Murki, właśnie sobie postawiłam, że jak po studiach zarobię swoje monety to pomijając czynsz i te inne podstawowe rzeczy nazbieram sobie i zabiorę mamę na jakieś wakacje. Tylko ja i ona. Tyle dla mnie zrobiła i tyle dalej robi, że nie jestem w stanie tego pojąć jak bardzo można kogoś kochać.
Niestety dopiero jestem na 1 roku, pewnie będę jakieś semestry powtarzać, wiec te wakacje dopiero za pare lat, ale chciałabym się jakoś jej odwdzięczyć za to, że jest i za to, co robi. Wiem, że dla niej najlepszą nagroda za bycie super mamą jest moje szczęście, bo mamy takie są no.
Ale gdyby nie ona to ja bym nie istniała.

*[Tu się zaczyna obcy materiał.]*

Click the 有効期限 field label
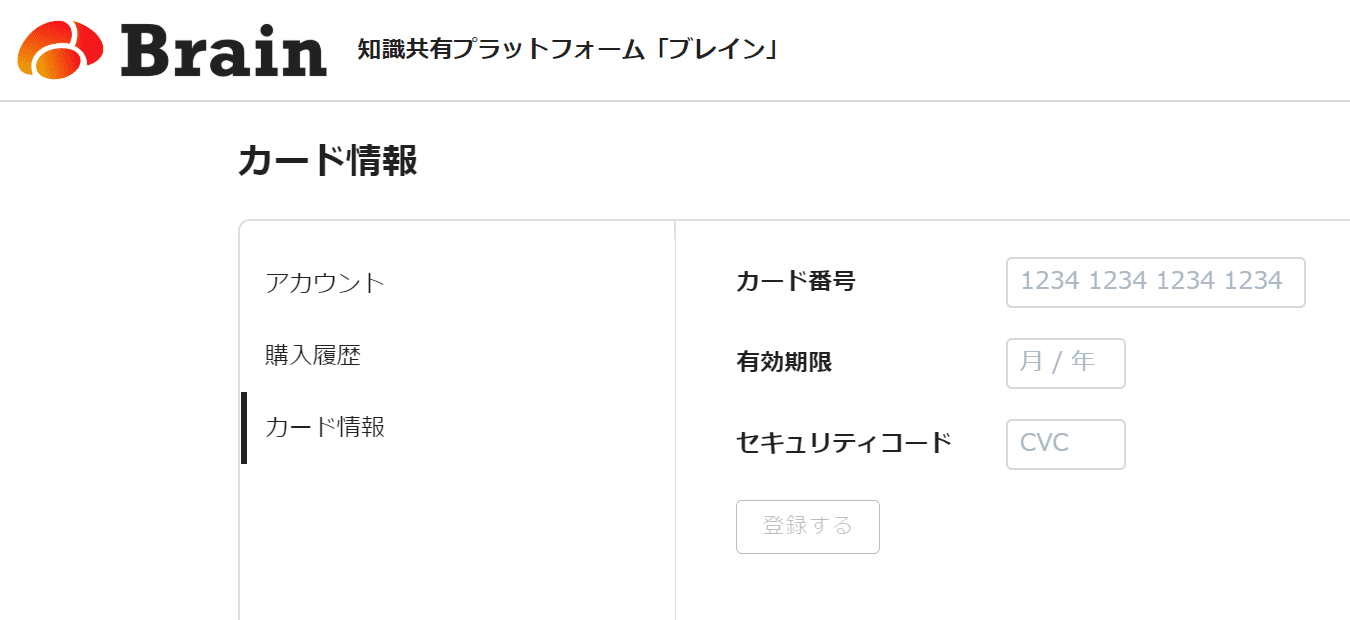Image resolution: width=1350 pixels, height=620 pixels. pyautogui.click(x=784, y=362)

I nie mówię tutaj o narodzinach, ale gdyby jej teraz nie było przy mnie to ja nawet nie chcę wiedzieć gdzie bym była w tym momencie i co by ze mną było.
To głupie, że nie potrafię jej za to prosto w oczy podziękowac. Nawet nie potrafię powiedzieć, że ją kocham. To dziecinne?